Holding a cup of black coffee in my hand with no woollen over me and the temperature is touching 12 degrees. “I do not feel cold Mumma. This is one “heaven” of coffee.” And then after a few rounds, the heat frowns within me. “Come, stand next to me. We will share the shawl together.”, and she warms me with her love and wool cover.
..BREAK..__________<<REWIND>>__________ “2 weeks ago..”_________
I was agitated. My mind was overactive, running over numerous sensible and non-sensible issues. I meditated alongside. But something was bothering me deep down. I realised my chirpiness vanished somewhere. Work seemed non-productive for me. At one point in time, and after a really long frame of time, I saw myself stagnant. Not growing. It was bad but things were manageable. When I sat with myself in sheer silence and paused my life for some time, the ONLY realisation that I came across was, “I NEED A BREAK with my family.” But going on a vacation with four working people in a house is not so easy, trust me. Then came the divine 3 days break. Aah! The blessing in disguise. I was so sure I am going to throw everyone into the car and drive them to a place where it would be just us. And no unknown blabbering of other people.
We missed one day out of three. And it was finalised, we are leaving. All of us grabbed all the basics, packed the bags, in the car and vroooooom….
“Par, jaana kahaan hai?”. A very simple yet crucial question. After deep analysis, Kasauli became our destination on our way out of the town. “Wow! It must be cold there. Awesome. Oops! we haven’t packed woollens. Uh oh! ”
Papa. Bhaiya. Mumma. Me. One family. One balcony. Same view. Different mindsets. And here we are. Talking our hearts out. Contemplating thoughts. Understanding each other. Letting ourselves open amongst each other. Analysing and evaluating situations. Erasing frivolous issues.

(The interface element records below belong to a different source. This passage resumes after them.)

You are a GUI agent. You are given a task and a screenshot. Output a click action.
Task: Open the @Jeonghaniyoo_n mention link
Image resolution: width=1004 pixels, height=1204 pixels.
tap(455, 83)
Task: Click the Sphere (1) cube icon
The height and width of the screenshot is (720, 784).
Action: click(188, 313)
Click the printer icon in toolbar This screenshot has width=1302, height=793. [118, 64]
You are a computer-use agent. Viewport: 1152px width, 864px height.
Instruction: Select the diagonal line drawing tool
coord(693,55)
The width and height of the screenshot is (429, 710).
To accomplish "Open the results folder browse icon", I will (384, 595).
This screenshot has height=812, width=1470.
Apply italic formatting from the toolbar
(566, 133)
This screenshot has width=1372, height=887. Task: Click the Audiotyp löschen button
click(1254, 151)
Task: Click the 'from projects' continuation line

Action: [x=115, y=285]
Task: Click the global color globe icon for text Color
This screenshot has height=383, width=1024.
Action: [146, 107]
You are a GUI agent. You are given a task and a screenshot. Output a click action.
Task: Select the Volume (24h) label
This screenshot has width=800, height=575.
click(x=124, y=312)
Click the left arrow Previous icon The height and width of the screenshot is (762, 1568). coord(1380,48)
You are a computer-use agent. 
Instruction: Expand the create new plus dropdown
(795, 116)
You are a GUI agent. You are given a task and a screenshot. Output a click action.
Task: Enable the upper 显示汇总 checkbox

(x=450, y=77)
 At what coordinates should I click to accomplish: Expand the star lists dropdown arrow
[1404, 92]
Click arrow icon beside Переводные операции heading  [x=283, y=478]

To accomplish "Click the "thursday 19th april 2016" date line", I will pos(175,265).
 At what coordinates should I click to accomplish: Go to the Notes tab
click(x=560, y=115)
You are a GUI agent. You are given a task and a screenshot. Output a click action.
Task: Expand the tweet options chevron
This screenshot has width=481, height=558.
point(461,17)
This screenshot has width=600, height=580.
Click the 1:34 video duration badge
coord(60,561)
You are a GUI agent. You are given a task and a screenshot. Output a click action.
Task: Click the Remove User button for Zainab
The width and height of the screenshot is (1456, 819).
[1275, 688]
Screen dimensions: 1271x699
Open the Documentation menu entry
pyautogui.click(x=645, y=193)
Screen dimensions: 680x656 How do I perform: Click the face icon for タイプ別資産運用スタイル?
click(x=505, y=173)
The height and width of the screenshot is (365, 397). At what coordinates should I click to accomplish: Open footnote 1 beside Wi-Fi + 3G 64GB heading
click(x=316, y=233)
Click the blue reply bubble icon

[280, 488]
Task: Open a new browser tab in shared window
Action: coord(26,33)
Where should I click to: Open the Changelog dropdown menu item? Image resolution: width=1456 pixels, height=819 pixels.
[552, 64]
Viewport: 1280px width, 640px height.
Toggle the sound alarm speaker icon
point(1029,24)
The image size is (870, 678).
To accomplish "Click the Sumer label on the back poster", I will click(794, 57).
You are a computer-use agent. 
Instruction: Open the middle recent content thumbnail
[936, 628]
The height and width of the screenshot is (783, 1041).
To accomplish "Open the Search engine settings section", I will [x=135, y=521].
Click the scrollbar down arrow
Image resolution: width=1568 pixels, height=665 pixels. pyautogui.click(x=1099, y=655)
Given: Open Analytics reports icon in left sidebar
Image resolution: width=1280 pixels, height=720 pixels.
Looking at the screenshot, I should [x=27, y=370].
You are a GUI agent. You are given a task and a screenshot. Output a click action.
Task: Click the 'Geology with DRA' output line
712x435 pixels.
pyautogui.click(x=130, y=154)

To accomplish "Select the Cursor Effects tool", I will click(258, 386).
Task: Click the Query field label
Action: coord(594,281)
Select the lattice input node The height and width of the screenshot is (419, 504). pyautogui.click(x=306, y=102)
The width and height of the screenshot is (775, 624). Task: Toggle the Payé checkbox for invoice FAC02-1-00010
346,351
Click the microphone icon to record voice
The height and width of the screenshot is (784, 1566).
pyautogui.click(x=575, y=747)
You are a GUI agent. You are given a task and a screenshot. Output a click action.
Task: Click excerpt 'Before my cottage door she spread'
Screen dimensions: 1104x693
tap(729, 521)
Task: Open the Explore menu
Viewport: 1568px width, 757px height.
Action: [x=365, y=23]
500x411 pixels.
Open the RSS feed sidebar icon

Family is just like a tender sapling. The stronger the roots grow, the easier it becomes for a person to stand strong. When the roots are shaken up rigorously, it affects a person’s entire life that is running, and you can’t stop your life, can you? The first face you see in the morning is the family. And probably the last face to see before we go to bed too. The energy that we carry all day long comes from what kind of vibes we exchange, and the entire day is carried forward with it. It is like a Domino effect. Unfortunately, things spoil psychologically when the basis of our existence is not stable at some point in time.
We all are grown up, living our separate lives, building our own circle and working in our zones. At times, there is a sense of disconnection with the root family. We lose ourselves amidst the crowd. And what lags is the thirteen letters word and the most important part. COMMUNICATION. …
After all the if’s and but’s and this and that, our minds open up. Outlaying your idea in front of the family without any filters and thoughts like “Sab kya bolenge?” or, “They will not like my thought.”, just SPEAK and trust one another. Because this is the only circle that will not break its boundaries. This is the only group where we are tied in a lifelong relationship from birth until death parts us. It is the purest form of love.
….And we spoke with each other with all our love and emotions that bind us strong. When we were all done with it, I sensed something good inside me. It was a delightful feeling. It just felt like I am glowing with my spark again. I could sense that I was back with my sanity.
This is it!
The Void between my sanity and me was filled with ‘joyfulness’.
It came with my family.
We all are happy again.
I deeply thank you God for the love blooming in my family, from now till eternity.